_What you are asked to do_: From the entries below, list each line with "computer".

Collected data:

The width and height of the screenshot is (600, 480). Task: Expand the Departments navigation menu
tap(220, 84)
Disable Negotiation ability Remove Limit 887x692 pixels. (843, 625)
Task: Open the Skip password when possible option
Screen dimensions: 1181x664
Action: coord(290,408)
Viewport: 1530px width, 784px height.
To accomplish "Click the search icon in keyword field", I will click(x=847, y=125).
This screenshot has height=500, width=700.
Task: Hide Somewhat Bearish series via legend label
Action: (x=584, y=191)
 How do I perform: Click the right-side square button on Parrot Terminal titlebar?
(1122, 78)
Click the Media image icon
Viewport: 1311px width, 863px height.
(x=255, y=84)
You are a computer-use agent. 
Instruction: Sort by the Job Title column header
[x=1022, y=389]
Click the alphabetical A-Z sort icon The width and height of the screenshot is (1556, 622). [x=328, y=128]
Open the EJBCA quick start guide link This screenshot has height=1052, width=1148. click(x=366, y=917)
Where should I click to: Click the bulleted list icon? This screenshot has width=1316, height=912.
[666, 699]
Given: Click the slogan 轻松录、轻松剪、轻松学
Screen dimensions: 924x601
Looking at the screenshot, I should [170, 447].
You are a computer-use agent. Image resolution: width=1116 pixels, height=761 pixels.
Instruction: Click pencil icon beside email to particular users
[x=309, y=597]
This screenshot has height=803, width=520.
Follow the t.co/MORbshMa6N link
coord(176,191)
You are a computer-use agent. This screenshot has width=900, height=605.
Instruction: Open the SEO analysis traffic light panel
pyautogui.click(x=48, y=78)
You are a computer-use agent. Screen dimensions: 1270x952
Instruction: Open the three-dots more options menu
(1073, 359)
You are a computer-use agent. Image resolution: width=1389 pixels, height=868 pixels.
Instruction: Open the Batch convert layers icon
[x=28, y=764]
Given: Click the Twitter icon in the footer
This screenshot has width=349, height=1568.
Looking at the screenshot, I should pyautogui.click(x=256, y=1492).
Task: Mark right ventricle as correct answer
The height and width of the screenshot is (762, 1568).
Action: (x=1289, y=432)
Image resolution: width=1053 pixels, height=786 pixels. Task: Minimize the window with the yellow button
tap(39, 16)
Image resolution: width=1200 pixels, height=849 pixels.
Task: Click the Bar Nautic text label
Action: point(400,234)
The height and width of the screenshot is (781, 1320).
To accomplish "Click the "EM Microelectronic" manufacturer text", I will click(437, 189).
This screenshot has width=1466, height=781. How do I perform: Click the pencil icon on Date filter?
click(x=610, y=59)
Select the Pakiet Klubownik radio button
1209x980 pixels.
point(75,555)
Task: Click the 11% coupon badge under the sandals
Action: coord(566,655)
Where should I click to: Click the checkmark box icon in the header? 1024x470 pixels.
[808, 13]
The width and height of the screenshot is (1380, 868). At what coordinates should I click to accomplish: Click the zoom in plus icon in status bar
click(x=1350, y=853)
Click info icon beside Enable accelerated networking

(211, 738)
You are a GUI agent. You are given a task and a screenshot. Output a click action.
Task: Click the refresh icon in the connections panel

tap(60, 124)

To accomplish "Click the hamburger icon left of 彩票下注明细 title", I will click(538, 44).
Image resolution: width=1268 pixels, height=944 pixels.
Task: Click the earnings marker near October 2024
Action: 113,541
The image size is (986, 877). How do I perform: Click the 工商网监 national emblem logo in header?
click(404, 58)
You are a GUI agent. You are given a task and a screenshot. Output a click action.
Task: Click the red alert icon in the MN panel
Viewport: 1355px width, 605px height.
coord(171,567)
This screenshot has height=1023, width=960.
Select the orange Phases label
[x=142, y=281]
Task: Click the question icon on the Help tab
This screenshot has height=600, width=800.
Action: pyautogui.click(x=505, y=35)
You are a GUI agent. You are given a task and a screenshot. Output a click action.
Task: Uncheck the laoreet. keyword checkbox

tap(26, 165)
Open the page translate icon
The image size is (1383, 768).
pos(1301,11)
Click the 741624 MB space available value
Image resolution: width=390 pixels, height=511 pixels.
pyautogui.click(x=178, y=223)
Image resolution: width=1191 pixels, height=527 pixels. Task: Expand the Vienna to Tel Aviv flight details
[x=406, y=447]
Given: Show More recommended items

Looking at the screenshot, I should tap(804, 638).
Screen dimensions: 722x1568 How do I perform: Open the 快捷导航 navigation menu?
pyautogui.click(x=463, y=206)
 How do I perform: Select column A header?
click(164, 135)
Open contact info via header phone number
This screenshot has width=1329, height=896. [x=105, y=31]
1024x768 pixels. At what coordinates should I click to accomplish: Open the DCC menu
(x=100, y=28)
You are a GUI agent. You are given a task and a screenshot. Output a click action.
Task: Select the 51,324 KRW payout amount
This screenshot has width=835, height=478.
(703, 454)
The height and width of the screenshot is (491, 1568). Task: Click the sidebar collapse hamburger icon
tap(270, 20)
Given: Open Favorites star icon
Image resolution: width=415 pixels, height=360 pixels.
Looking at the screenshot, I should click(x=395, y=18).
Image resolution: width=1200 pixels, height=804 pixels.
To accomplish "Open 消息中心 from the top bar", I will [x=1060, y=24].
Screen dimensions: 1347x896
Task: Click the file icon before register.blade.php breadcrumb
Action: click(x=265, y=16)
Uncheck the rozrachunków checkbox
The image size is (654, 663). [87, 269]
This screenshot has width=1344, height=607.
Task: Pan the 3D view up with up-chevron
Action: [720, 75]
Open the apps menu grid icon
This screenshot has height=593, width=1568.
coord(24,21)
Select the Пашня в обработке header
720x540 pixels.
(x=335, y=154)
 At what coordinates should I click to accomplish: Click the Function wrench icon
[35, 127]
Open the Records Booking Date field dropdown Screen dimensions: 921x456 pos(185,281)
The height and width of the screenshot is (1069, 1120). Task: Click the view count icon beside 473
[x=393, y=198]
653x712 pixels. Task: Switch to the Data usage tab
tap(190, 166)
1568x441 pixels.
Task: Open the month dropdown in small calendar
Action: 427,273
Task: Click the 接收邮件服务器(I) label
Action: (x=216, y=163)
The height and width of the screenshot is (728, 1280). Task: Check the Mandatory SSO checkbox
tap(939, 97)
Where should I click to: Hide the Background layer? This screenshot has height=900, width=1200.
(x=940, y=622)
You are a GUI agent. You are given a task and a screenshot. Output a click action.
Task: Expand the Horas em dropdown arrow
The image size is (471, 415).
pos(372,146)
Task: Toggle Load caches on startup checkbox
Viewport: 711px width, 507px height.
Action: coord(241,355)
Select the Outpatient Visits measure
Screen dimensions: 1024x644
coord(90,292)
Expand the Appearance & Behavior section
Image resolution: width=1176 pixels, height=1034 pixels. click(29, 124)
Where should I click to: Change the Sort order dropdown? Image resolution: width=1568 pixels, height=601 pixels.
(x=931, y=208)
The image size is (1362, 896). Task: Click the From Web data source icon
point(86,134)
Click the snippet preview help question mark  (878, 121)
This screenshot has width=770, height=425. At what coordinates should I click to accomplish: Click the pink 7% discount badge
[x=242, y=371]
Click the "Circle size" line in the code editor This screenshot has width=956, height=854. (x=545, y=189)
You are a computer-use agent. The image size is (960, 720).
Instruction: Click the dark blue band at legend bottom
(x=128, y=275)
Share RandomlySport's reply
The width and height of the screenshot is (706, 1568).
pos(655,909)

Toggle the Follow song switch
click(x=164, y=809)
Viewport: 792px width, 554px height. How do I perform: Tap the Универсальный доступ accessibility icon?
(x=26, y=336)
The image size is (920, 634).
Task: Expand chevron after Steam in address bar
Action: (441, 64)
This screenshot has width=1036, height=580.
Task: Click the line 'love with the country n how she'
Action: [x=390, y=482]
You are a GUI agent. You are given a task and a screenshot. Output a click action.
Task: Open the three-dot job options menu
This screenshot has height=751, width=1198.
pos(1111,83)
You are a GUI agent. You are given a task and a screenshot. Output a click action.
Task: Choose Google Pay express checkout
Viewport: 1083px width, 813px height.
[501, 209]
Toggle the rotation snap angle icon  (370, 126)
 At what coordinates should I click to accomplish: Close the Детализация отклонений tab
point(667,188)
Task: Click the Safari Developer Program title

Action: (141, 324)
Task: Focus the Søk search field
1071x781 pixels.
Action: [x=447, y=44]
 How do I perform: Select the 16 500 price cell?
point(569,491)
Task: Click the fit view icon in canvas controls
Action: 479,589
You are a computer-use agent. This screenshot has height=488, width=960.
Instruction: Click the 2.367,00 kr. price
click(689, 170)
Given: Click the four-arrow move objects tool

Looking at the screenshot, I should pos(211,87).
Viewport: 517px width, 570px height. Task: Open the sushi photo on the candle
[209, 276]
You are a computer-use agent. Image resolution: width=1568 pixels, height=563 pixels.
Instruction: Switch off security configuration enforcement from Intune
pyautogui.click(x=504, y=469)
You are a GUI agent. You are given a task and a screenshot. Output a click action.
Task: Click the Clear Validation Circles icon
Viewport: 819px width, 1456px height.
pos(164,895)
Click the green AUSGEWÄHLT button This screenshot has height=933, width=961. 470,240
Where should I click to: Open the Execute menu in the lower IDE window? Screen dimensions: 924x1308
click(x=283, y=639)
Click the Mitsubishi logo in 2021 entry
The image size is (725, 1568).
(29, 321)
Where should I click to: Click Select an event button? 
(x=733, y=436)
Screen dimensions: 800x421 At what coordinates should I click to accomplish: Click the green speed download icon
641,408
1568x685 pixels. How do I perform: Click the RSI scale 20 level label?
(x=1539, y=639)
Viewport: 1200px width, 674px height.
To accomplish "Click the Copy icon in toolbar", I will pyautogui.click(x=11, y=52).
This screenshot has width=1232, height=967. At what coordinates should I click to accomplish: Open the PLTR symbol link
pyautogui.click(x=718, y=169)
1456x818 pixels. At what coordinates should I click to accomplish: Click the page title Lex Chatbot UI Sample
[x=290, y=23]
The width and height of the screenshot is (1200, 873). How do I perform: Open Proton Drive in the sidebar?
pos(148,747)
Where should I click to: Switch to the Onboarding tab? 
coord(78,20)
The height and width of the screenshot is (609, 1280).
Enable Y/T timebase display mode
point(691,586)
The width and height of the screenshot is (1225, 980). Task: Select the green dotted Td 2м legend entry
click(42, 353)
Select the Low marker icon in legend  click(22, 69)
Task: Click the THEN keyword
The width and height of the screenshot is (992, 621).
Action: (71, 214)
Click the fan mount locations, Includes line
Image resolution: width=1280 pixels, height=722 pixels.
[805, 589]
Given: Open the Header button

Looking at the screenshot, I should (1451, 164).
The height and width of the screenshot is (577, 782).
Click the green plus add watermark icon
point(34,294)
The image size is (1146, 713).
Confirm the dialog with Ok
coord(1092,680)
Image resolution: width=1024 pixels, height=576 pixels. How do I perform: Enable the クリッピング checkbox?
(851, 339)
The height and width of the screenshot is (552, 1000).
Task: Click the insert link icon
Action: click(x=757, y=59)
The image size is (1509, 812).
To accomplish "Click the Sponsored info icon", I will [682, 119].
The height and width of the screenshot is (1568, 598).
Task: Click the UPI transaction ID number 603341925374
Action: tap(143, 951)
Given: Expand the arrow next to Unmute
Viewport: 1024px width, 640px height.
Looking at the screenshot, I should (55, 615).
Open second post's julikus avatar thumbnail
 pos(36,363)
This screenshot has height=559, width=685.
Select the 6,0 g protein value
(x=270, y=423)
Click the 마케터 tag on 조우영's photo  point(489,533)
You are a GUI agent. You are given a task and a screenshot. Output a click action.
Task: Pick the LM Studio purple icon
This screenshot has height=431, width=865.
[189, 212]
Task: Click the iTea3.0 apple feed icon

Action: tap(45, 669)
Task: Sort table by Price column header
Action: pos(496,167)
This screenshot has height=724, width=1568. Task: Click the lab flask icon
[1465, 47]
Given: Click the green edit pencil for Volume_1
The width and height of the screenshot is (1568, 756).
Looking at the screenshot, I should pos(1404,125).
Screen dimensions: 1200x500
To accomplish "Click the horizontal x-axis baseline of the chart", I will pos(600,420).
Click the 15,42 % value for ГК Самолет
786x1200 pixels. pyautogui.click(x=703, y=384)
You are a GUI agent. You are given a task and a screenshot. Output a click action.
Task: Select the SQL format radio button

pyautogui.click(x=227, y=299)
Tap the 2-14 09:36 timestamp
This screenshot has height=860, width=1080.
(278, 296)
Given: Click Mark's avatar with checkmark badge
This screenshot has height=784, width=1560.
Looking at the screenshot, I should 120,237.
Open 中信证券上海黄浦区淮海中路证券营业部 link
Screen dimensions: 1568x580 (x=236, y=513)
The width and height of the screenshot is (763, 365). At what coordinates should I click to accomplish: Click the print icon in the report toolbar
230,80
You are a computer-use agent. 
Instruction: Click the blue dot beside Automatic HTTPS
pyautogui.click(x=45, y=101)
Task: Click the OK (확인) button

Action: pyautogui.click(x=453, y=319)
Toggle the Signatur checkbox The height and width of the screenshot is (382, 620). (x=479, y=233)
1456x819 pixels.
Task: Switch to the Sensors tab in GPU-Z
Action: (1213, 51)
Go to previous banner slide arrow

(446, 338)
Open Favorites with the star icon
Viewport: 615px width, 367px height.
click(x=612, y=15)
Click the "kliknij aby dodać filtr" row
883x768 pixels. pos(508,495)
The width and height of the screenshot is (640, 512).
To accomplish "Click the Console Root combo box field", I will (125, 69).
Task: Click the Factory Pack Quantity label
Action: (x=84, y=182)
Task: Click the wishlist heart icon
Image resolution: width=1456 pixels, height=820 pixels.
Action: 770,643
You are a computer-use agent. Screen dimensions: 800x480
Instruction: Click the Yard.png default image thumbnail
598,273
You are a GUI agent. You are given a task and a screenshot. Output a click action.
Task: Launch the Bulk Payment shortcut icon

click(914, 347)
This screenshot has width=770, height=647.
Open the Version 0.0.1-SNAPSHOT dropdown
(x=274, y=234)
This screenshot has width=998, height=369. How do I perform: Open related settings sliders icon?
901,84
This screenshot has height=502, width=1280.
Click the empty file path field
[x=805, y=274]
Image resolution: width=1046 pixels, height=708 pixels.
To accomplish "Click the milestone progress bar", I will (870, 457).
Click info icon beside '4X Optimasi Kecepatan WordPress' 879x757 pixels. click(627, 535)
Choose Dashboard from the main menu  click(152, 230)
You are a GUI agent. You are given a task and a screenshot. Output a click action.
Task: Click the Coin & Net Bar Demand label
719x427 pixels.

_Result of the task_:
You are a computer-use agent. 
You are a computer-use agent. Image resolution: width=1116 pixels, height=761 pixels.
You are a computer-use agent. This screenshot has width=900, height=605.
You are a computer-use agent. Screen dimensions: 1270x952
You are a computer-use agent. Image resolution: width=1389 pixels, height=868 pixels.
You are a computer-use agent. The image size is (960, 720).
You are a computer-use agent. This screenshot has height=488, width=960.
You are a computer-use agent. Image resolution: width=1568 pixels, height=563 pixels.
You are a computer-use agent. 
You are a computer-use agent. Screen dimensions: 800x480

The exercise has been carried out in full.